• [Dataset entries]:
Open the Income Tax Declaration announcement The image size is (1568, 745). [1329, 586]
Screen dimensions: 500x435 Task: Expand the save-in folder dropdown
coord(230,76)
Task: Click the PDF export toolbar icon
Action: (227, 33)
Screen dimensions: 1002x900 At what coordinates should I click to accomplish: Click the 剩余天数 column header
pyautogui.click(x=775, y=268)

==

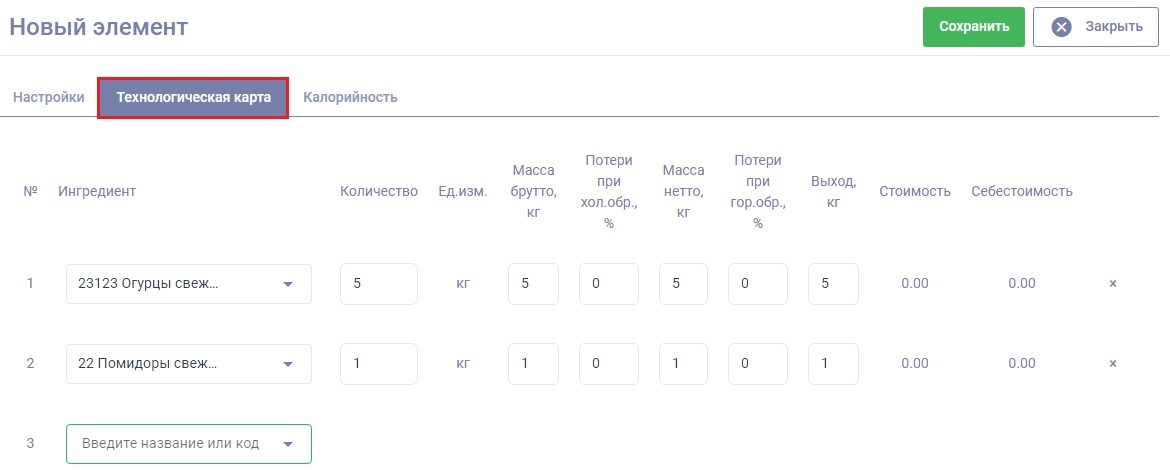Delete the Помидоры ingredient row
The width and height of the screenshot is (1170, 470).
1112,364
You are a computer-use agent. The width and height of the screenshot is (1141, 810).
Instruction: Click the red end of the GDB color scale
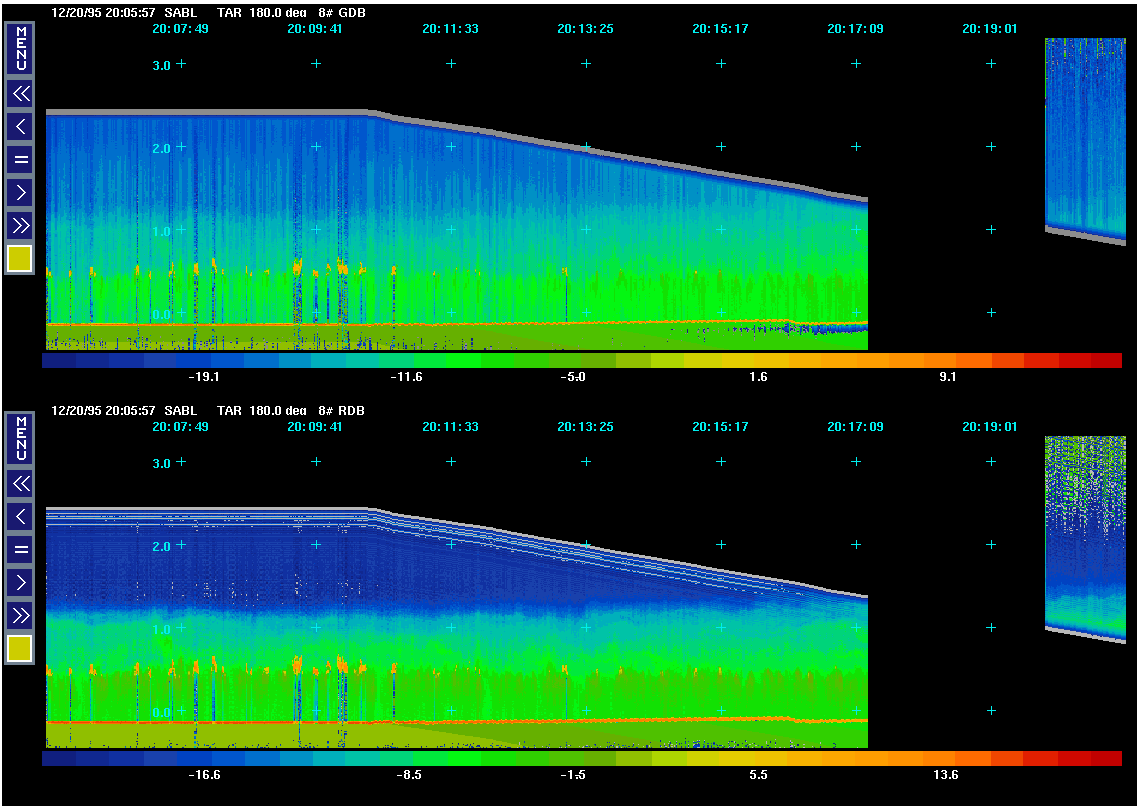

• [Problem description]:
Give back exactly the lines above, from the line containing "You are a computer-use" through the line containing "Instruction: Click the", with both end lines and nothing more.

• [The completed task]:
You are a computer-use agent. The width and height of the screenshot is (1141, 810).
Instruction: Click the red end of the GDB color scale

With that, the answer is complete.